_Selected passage_
◆ ◆ ◆ ◆ ◆

ROBERT H. JACOBVITZ, Bankruptcy Judge.
THIS MATTER is before the Court on cross-motions for summary judgment. See Plaintiffs' Motion for Summary Judgment on Defendant Mucci's 2nd Amended Motion to Set Aside Settlement ("Plaintiffs' Motion for Summary Judgment") (Docket No. 87) and Defendant's Motion for Partial Summary Judgment and Response to Plaintiffs' Motion for Summary Judgment ("Defendant's Motion for Partial Summary Judgment") (Docket No. 88).
Summary judgment, governed by Rule 56, Fed.R.Civ.P., will be granted when the movant demonstrates that there is no genuine dispute as to a material fact and that the movant is entitled to judgment as a matter of law. See Fed.R.Civ.P. 56(a), made applicable to adversary proceedings by Rule 7056, Fed.R.Bankr.P. "[A] party seeking summary judgment always bears the initial responsibility of informing the... court of the basis for its motion, and... [must] demonstrate the absence of a genuine issue of material fact." Celotex Corp. v. Catrett, 477 U.S. 317, 323, 106 S.Ct. 2548, 91 L.Ed.2d 265 (1986). Cross motions for summary judgment raise an inference that summary judgment may be appropriate. In re Baines, 337 B.R. 392, 396 (Bankr.D.N.M.2006). Nevertheless, before a Court may grant summary judgment, the Court must satisfy itself that the requesting party has independently satisfied the requirements of Rule 56(c). See Harris v. Beneficial Oklahoma, Inc., (In re Harris), 209 B.R. 990, 998 (10th Cir. BAP); see also, Renfro v. City of Emporia, 948 F.2d 1529, 1534 (10th Cir.1991) (stating that a cross motion for summary judgment does not relieve the court of its obligation to determine if a genuine issue of material fact exists).
The following facts necessary to resolve the pending motions are not subject to genuine material dispute:
1. Defendant is an attorney.
2. Plaintiffs filed this adversary proceeding against Defendant in June of 2009, seeking a determination that certain debt arising from an alleged contingency fee agreement and the Defendant's alleged failure to provide Plaintiffs with an accounting is nondischargeable in the Chapter 7 Case under 11 U.S.C. § 523(a)(4).
3. Daymon Ely is an attorney.
4. Mr. Ely served as co-counsel with Defendant on behalf of Plaintiffs in connection with certain litigation filed in state court by the Plaintiffs against a third party (the "State Court Litigation").
6. Defendant paid Mr. Ely $12,500 for his legal services on behalf of Plaintiffs in the State Court Litigation.
7. Mr. Ely returned $889.76 to Plaintiffs on February 28, 2008.
8. The complaint filed in this adversary proceeding alleges that the State Court Litigation settled for $225,000.
9. Had the settlement of the State Court Litigation been for $225,000, Mr. Ely's contingency fee for representing Plaintiffs in the State Court Litigation would have been $12,500.
10. Plaintiffs have admitted that there was no written contingency fee agreement between them and the Defendant.
11. Defendant has denied that any contingency fee agreement was ever reached between himself and the Plaintiffs.

◆ ◆ ◆ ◆ ◆

_Supplied entries_
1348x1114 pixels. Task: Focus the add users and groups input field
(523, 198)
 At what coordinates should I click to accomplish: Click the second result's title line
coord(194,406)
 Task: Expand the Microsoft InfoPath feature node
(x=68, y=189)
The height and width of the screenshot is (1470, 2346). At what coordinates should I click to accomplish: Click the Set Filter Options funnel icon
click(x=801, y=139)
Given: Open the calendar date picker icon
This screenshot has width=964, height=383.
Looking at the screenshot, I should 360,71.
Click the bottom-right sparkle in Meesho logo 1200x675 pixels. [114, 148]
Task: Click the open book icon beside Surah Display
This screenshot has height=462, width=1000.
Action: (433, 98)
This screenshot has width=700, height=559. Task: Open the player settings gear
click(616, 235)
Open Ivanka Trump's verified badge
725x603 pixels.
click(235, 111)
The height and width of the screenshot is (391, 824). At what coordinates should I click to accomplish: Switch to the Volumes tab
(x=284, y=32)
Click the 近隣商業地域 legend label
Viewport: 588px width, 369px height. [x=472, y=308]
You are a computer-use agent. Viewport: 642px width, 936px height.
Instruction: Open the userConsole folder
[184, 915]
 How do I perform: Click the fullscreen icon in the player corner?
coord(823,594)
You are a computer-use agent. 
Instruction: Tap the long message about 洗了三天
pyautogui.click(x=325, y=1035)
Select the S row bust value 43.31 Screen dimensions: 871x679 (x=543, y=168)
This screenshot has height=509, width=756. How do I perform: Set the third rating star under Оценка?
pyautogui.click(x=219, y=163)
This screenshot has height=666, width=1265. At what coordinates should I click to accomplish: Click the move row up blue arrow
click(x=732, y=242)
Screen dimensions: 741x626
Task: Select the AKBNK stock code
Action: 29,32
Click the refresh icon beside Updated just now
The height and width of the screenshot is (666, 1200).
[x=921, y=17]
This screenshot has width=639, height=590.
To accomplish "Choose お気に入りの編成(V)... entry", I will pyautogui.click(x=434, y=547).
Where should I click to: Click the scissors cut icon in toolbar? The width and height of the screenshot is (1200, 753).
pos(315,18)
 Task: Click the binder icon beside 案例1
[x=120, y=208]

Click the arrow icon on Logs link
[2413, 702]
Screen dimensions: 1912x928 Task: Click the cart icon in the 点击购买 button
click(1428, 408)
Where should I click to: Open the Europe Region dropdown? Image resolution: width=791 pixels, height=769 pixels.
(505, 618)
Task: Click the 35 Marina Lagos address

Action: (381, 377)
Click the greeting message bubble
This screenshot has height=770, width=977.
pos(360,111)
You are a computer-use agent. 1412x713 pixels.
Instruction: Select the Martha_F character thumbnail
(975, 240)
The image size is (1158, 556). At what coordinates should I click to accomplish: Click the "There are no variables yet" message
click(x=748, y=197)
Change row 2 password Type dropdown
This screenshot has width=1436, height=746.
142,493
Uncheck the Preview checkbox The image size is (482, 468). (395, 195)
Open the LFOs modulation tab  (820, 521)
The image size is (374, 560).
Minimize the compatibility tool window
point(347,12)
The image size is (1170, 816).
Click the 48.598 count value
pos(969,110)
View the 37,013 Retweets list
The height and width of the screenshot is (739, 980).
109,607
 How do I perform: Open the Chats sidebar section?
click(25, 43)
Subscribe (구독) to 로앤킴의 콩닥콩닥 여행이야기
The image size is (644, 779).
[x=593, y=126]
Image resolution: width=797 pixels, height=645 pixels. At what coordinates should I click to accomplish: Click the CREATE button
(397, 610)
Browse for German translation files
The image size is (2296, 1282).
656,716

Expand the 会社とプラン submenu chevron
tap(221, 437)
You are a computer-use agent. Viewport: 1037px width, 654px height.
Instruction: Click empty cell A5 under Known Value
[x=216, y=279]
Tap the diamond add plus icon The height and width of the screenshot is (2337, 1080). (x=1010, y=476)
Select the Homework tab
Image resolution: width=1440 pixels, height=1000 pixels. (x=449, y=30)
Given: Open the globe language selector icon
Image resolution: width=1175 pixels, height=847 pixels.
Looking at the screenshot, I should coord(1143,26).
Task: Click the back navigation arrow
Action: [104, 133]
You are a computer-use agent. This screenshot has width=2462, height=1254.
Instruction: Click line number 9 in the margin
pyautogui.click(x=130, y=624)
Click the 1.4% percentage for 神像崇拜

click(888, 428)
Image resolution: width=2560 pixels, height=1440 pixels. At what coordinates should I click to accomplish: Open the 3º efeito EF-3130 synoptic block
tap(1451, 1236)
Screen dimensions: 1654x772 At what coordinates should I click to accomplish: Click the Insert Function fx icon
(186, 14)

◆ ◆ ◆ ◆ ◆

_Task prompt_
Please decide whether each statement agrees with the bankruptcy court opinion, answering yes or no and quoting the words from the opinion that settle it. 1. Mr. Ely gave $889.76 back to the Plaintiffs. 2. The Plaintiffs and the Defendant signed a written contingency fee agreement. 3. The Plaintiffs brought the adversary proceeding in June of 2009.

_Solved problem_
1. Yes: "Mr. Ely returned $889.76 to Plaintiffs on February 28, 2008."
2. No: "Plaintiffs have admitted that there was no written contingency fee agreement between them and the Defendant."
3. Yes: "Plaintiffs filed this adversary proceeding against Defendant in June of 2009"